In general, atopy is not regarded as risk factor for venom allergy [23, 29, 30]. Here, we found no association between asthma or atopic eczema with the presence of venom sIgE and only a weak association between hay fever and sIgE to HBV (OR = 1.264) but not to YJV. In contrast, as shown previously by others [23], the association between the presence of venom sIgE and sIgE to common aeroallergens as well as to the level of total IgE could be clearly demonstrated. Moreover, male sex represented a stronger risk factor for the presence of sIgE to HBV compared to YJV. This might be explained by the fact that more males are working in professions associated with outdoor work such as foresters or gardeners and, hence, with a higher degree of exposure to HB stings.

Intriguingly, only 2.8% of the HBV- and YJV-sensitized patients reported shock or other reactions following a sting. In the study mentioned before, 7.1% of the positively tested patients stated a history of a systemic sting reaction [23]. However, it is not known if a certain fraction of the sensitized individuals would react to a future sting. Nevertheless, these results underline that venom sIgE-testing should not be a part of general health screenings [17]. Although venom-sensitized individuals suffering from systemic reactions exhibit a significantly higher percentage of venom sIgE in relation to their tIgE level, this parameter is likely not suitable to discriminate between sensitized individuals and those with clinically relevant allergy due to high variability within the population.

Of note, 30.3% and 18.8% of the participants who had shock symptoms following a HB sting had sIgE to HBV of class 0 (≤0.1 kUA/L) and class 0/1 (>0.1–<0.35 kUA/L), respectively.
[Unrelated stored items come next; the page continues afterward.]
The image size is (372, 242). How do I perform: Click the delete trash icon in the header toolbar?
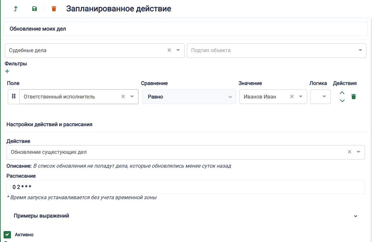[x=54, y=9]
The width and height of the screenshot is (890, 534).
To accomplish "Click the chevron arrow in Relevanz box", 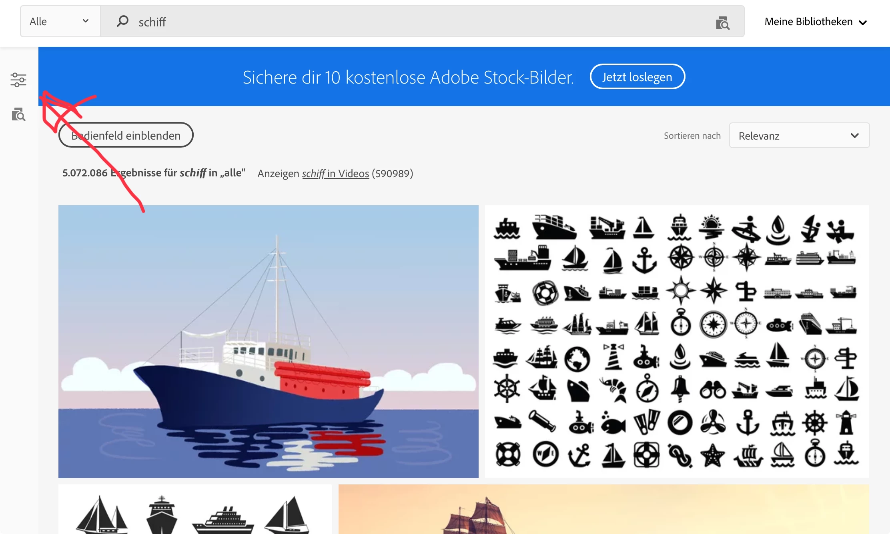I will [855, 136].
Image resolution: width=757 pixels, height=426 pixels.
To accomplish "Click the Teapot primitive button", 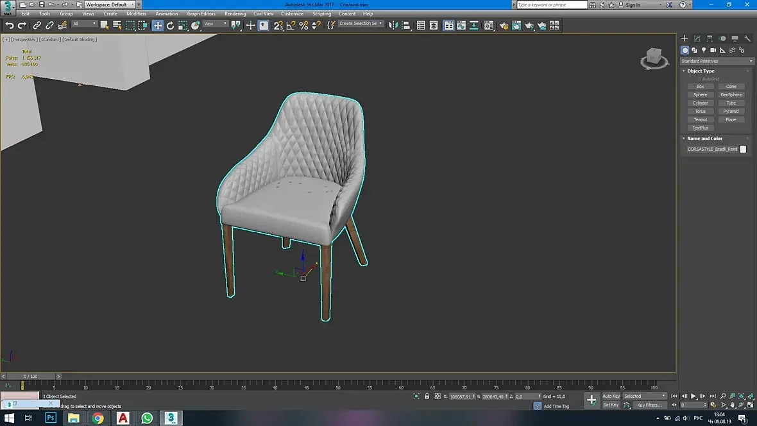I will [700, 119].
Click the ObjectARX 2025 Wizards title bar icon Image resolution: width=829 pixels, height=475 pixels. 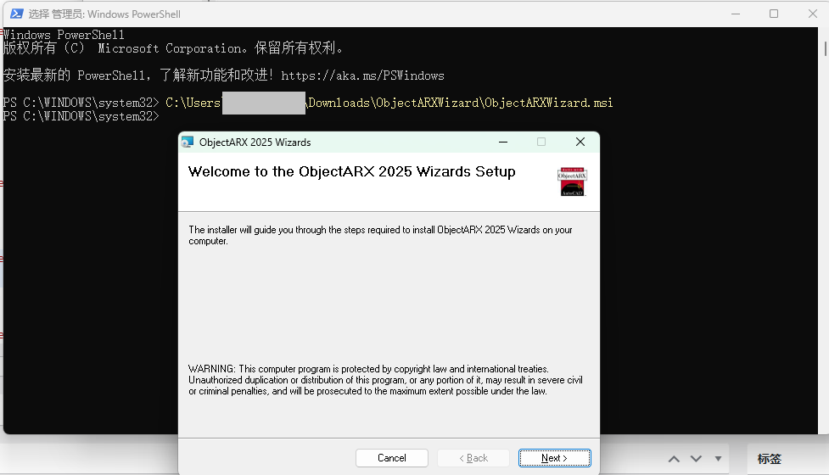pos(188,142)
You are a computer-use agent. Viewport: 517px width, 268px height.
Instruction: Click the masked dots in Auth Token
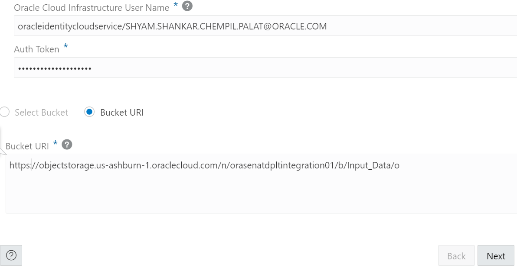[55, 68]
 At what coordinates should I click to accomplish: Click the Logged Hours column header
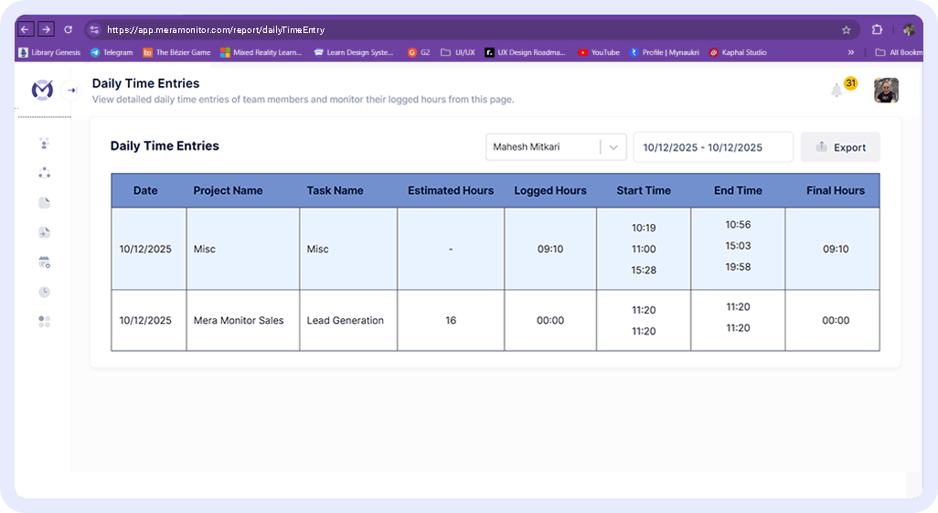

Of the patient population reporting shock symptoms after YJ stings, 28.1% and 6.3% showed sIgE to YJV of class 0 and class 0/1, respectively. This is in concordance with a former study reporting that only 38% of individuals with abnormal sting symptoms to any insect had sIgE ≥0.35 kUA/L to HBV and/or YJV [17] and again illustrates the importance of a comprehensive approach for accurate diagnostics of Hymenoptera venom allergy including clinical history, sIgE measurement, skin tests and cellular tests. Moreover, future studies are needed to address the impact of the recently available component-resolved diagnostics [7, 31, 32] on this diagnostic gap on a population level.

In conclusion, the frequency of sensitization to Hymenoptera venoms in the general German population is high. However, a considerable gap exists between the presence of sIgE and a clinical history of venom allergy on the one hand and between systemic reactions and detectable sIgE on the other hand.